• _What to do_: Each entry below needs to be reproduced exactly as given.

• _Collected data_:
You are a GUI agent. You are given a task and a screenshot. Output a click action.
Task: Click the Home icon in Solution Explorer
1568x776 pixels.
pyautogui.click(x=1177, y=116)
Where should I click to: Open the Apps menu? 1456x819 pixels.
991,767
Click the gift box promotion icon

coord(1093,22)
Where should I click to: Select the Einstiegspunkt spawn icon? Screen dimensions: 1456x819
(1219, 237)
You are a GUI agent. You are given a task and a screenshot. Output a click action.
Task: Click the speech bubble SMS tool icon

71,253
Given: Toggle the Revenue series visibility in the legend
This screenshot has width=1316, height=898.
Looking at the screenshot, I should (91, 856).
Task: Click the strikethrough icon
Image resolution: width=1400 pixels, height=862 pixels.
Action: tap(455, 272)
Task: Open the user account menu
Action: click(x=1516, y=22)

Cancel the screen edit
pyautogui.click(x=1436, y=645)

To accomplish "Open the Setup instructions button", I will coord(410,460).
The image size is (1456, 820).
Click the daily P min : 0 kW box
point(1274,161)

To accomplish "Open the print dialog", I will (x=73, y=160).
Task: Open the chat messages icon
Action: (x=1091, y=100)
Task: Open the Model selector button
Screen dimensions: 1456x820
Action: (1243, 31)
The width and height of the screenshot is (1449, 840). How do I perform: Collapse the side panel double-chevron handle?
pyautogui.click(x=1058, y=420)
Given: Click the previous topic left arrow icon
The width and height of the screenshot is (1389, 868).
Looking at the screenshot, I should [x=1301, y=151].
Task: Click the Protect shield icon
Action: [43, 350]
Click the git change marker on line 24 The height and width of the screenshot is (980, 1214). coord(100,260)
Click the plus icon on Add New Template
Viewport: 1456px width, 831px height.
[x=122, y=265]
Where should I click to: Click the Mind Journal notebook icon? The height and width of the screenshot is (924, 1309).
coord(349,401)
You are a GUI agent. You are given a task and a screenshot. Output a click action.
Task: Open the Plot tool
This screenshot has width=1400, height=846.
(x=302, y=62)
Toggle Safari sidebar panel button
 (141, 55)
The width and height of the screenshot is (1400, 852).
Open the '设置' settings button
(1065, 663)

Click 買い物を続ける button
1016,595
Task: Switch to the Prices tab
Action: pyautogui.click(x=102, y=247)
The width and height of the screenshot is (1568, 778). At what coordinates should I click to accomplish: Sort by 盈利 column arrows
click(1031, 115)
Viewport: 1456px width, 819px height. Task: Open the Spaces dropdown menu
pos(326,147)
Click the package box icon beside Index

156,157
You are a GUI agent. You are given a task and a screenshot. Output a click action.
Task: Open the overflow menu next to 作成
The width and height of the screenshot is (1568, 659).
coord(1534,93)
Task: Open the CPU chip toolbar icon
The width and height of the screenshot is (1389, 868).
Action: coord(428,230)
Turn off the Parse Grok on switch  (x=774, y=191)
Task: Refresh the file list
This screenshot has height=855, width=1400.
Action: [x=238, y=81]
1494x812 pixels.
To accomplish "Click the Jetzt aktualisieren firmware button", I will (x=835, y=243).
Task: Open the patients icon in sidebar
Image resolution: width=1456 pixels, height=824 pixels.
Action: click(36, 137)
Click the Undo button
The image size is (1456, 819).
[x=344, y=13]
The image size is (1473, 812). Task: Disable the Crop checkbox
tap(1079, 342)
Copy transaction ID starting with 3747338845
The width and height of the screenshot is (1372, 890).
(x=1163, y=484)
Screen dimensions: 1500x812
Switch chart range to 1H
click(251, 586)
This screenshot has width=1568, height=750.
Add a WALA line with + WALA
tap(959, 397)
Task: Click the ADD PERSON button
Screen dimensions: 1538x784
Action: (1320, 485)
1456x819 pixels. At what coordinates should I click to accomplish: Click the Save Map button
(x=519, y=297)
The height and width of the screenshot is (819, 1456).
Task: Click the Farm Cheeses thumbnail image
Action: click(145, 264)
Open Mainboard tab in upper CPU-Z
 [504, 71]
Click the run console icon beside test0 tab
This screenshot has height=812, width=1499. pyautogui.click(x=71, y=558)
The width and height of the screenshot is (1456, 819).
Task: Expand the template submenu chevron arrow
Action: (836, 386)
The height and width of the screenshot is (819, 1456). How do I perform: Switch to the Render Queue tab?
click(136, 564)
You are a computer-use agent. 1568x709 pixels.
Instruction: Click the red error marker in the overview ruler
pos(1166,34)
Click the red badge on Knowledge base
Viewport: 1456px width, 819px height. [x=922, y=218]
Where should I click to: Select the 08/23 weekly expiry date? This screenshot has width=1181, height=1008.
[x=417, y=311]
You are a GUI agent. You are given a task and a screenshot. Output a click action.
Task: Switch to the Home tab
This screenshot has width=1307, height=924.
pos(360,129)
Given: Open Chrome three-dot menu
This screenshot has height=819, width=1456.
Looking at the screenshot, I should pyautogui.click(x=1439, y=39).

• _Result_:
You are a GUI agent. You are given a task and a screenshot. Output a click action.
Task: Click the Home icon in Solution Explorer
1568x776 pixels.
pyautogui.click(x=1177, y=116)
Where should I click to: Open the Apps menu? 1456x819 pixels.
991,767
Click the gift box promotion icon

coord(1093,22)
Where should I click to: Select the Einstiegspunkt spawn icon? Screen dimensions: 1456x819
(1219, 237)
You are a GUI agent. You are given a task and a screenshot. Output a click action.
Task: Click the speech bubble SMS tool icon

71,253
Given: Toggle the Revenue series visibility in the legend
This screenshot has width=1316, height=898.
Looking at the screenshot, I should (91, 856).
Task: Click the strikethrough icon
Image resolution: width=1400 pixels, height=862 pixels.
Action: tap(455, 272)
Task: Open the user account menu
Action: click(x=1516, y=22)

Cancel the screen edit
pyautogui.click(x=1436, y=645)

To accomplish "Open the Setup instructions button", I will coord(410,460).
The image size is (1456, 820).
Click the daily P min : 0 kW box
point(1274,161)

To accomplish "Open the print dialog", I will (x=73, y=160).
Task: Open the chat messages icon
Action: (x=1091, y=100)
Task: Open the Model selector button
Screen dimensions: 1456x820
Action: (1243, 31)
The width and height of the screenshot is (1449, 840). How do I perform: Collapse the side panel double-chevron handle?
pyautogui.click(x=1058, y=420)
Given: Click the previous topic left arrow icon
The width and height of the screenshot is (1389, 868).
Looking at the screenshot, I should [x=1301, y=151].
Task: Click the Protect shield icon
Action: [43, 350]
Click the git change marker on line 24 The height and width of the screenshot is (980, 1214). coord(100,260)
Click the plus icon on Add New Template
Viewport: 1456px width, 831px height.
[x=122, y=265]
Where should I click to: Click the Mind Journal notebook icon? The height and width of the screenshot is (924, 1309).
coord(349,401)
You are a GUI agent. You are given a task and a screenshot. Output a click action.
Task: Open the Plot tool
This screenshot has width=1400, height=846.
(x=302, y=62)
Toggle Safari sidebar panel button
 (141, 55)
The width and height of the screenshot is (1400, 852).
Open the '设置' settings button
(1065, 663)

Click 買い物を続ける button
1016,595
Task: Switch to the Prices tab
Action: pyautogui.click(x=102, y=247)
The width and height of the screenshot is (1568, 778). At what coordinates should I click to accomplish: Sort by 盈利 column arrows
click(1031, 115)
Viewport: 1456px width, 819px height. Task: Open the Spaces dropdown menu
pos(326,147)
Click the package box icon beside Index

156,157
You are a GUI agent. You are given a task and a screenshot. Output a click action.
Task: Open the overflow menu next to 作成
The width and height of the screenshot is (1568, 659).
coord(1534,93)
Task: Open the CPU chip toolbar icon
The width and height of the screenshot is (1389, 868).
Action: coord(428,230)
Turn off the Parse Grok on switch  (x=774, y=191)
Task: Refresh the file list
This screenshot has height=855, width=1400.
Action: [x=238, y=81]
1494x812 pixels.
To accomplish "Click the Jetzt aktualisieren firmware button", I will (x=835, y=243).
Task: Open the patients icon in sidebar
Image resolution: width=1456 pixels, height=824 pixels.
Action: click(36, 137)
Click the Undo button
The image size is (1456, 819).
[x=344, y=13]
The image size is (1473, 812). Task: Disable the Crop checkbox
tap(1079, 342)
Copy transaction ID starting with 3747338845
The width and height of the screenshot is (1372, 890).
(x=1163, y=484)
Screen dimensions: 1500x812
Switch chart range to 1H
click(251, 586)
This screenshot has width=1568, height=750.
Add a WALA line with + WALA
tap(959, 397)
Task: Click the ADD PERSON button
Screen dimensions: 1538x784
Action: (1320, 485)
1456x819 pixels. At what coordinates should I click to accomplish: Click the Save Map button
(x=519, y=297)
The height and width of the screenshot is (819, 1456).
Task: Click the Farm Cheeses thumbnail image
Action: click(145, 264)
Open Mainboard tab in upper CPU-Z
 [504, 71]
Click the run console icon beside test0 tab
This screenshot has height=812, width=1499. pyautogui.click(x=71, y=558)
The width and height of the screenshot is (1456, 819).
Task: Expand the template submenu chevron arrow
Action: (836, 386)
The height and width of the screenshot is (819, 1456). How do I perform: Switch to the Render Queue tab?
click(136, 564)
You are a computer-use agent. 1568x709 pixels.
Instruction: Click the red error marker in the overview ruler
pos(1166,34)
Click the red badge on Knowledge base
Viewport: 1456px width, 819px height. [x=922, y=218]
Where should I click to: Select the 08/23 weekly expiry date? This screenshot has width=1181, height=1008.
[x=417, y=311]
You are a GUI agent. You are given a task and a screenshot. Output a click action.
Task: Switch to the Home tab
This screenshot has width=1307, height=924.
pos(360,129)
Given: Open Chrome three-dot menu
This screenshot has height=819, width=1456.
Looking at the screenshot, I should pyautogui.click(x=1439, y=39).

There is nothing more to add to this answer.